Mass mistake. After agreeing to this, I sent him a screenshot of the delivery confirmation, giving him the date, time range that truck will arrive and all pertinent details from the shipping company. Great, I thought to myself. This is a done deal. With everything in place, it’s just a game in wait.

About four days passed and neither of us contacted each other. The next message I received from the seller was the following text:

“Dear, Zac. I’m sorry to report but return your deposit to Boxster. A close friend of mine knew I was selling it and he wanted it and was willing to pay the most. I realize this can be frustrating for you but make sure I give you your money back.”

WHAT!? After everything we’ve been through, this seemingly standing individual just sold me the car while on a business trip halfway around the world. Not only that, he did so right before the delivery man (whom I paid $2,277) to pick up the car, leaving me with only a day and some change to call them and ask for my money back. I. Needless to say, I was angry. I immediately tried to call him to salvage a deal. No answer. I hit him with text, but still nothing. Finally, a day later, he texted me to say that his friend had agreed to pay a price “much higher” than his asking price. I tried calling and texting him, but to this day I’m still haunted.

On the bright side, the shipping company returned all of my money without charging their late cancellation fees, and the seller in fact returned my deposit as soon as he said he would return it.
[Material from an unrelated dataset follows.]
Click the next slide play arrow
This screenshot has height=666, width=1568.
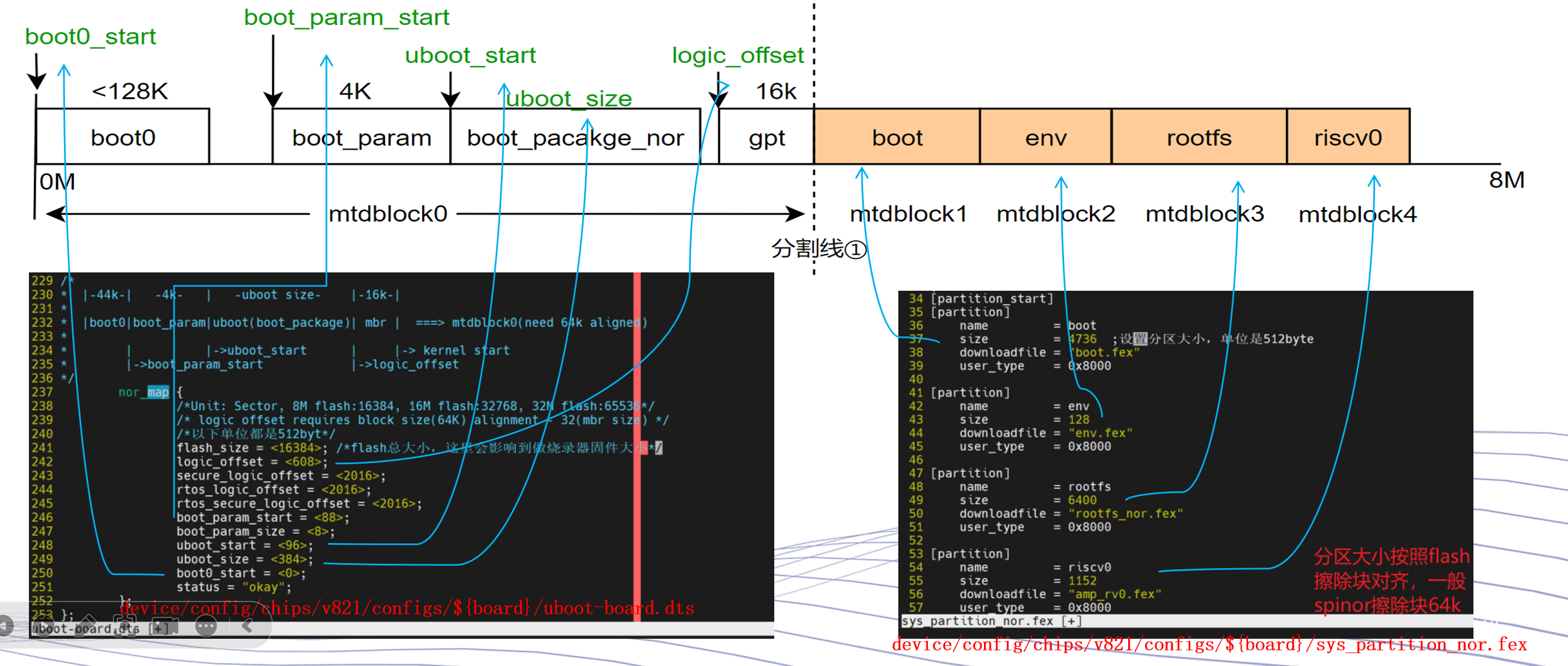point(44,625)
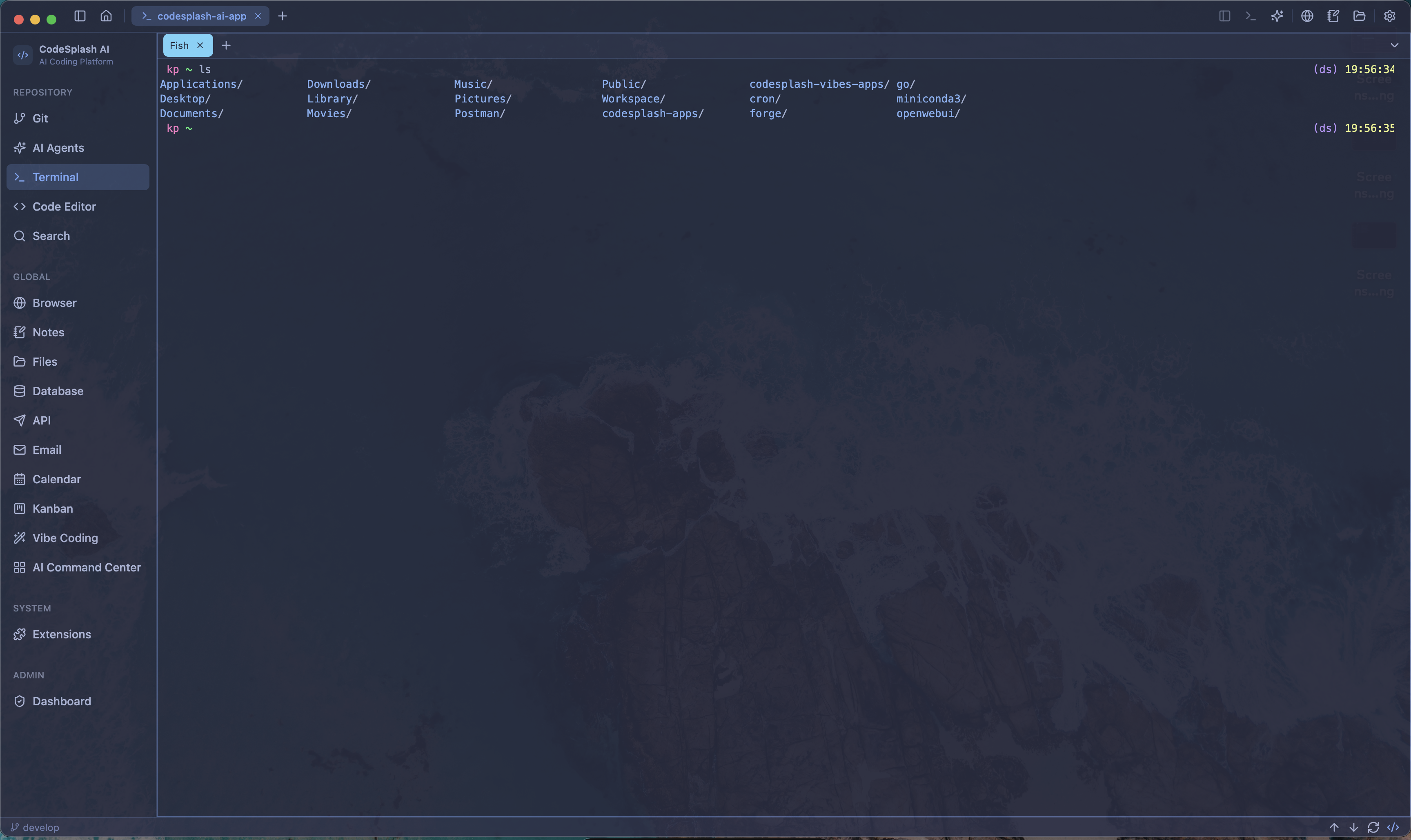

I don’t want to get into a bidding war with his friend, but it still breaks my heart to know that even if I agree to pay his asking price in full (a fair and certain price). for both sides), that’s still not good enough. There’s no way he’d get a few thousand more than I was due, maybe a payment or two on a brand new Porsche he also had on the driveway. Really? It’s worth it? Plus, can anyone believe this man’s sheer audacity to make the deal after everything I’ve arranged with him and spent money on? I already have a bank account and his routing number, home address, am in the process of arranging a transfer with the bank… the list goes on. Meanwhile, I still get burned at the last possible second.

The big takeaway here is that no matter how friendly the seller may seem, they are absolutely not your friend. Instead of trying to make his life easier by waiting for him to return from a business trip, I should send a delivery man to his house as soon as I put the deposit on the car. Yes, that would be inconvenient, but he wouldn’t have time to convey anything else either. A seller in this situation might even use my guaranteed offer as bait to get more money from someone else.

Was he a scum for what happened? You guys let me know in the comments section.

Some of this is on me, and that’s the part that gives me the most headaches. I know better, and I know my advice to someone in a similar situation is to get that car on a truck. now. Buy and sell a car (or any big dollar transaction like a house etc) is pure business and if you approach it any other way you can learn it the hard way.

That’s where the story ends. Never try to be friends with the person with whom you are buying a car. And if you happen to be selling a Boxster S 986 with a manual transmission in a unique colorway, keep an eye on me. I unfortunately went back to the market.